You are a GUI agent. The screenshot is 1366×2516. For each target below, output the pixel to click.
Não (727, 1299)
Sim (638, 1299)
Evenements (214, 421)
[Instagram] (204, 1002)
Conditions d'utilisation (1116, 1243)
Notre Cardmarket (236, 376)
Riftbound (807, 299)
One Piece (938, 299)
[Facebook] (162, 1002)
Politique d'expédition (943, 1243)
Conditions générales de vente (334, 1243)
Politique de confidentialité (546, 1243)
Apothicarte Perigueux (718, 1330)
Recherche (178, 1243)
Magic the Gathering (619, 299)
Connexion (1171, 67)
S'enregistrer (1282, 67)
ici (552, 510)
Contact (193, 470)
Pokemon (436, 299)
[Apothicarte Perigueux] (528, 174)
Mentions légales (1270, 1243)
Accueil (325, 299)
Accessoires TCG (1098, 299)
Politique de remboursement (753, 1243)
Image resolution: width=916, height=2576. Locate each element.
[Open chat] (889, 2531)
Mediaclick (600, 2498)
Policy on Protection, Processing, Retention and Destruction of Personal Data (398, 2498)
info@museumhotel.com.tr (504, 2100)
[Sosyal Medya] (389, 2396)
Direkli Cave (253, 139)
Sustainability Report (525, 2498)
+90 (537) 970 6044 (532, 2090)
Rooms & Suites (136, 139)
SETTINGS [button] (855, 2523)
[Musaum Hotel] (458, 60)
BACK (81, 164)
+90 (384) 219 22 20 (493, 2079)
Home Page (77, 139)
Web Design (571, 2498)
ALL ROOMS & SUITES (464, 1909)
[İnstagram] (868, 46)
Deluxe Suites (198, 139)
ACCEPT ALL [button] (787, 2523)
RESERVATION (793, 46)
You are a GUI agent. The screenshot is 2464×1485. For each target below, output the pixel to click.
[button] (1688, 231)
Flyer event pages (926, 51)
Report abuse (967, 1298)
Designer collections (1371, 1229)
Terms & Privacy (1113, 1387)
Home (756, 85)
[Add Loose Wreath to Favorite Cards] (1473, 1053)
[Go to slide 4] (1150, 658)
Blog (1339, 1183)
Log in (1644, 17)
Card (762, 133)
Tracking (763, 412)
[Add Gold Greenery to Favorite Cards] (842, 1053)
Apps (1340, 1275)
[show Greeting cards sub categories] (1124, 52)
* * * * *
> _Exercise objective_
The expected result is every line from the material above that includes "each".

> _Answer to the exercise_
You are a GUI agent. The screenshot is 1366×2516. For each target below, output the pixel to click.
Image resolution: width=916, height=2576. Locate each element.
You are a GUI agent. The screenshot is 2464×1485. For each target below, output the pixel to click.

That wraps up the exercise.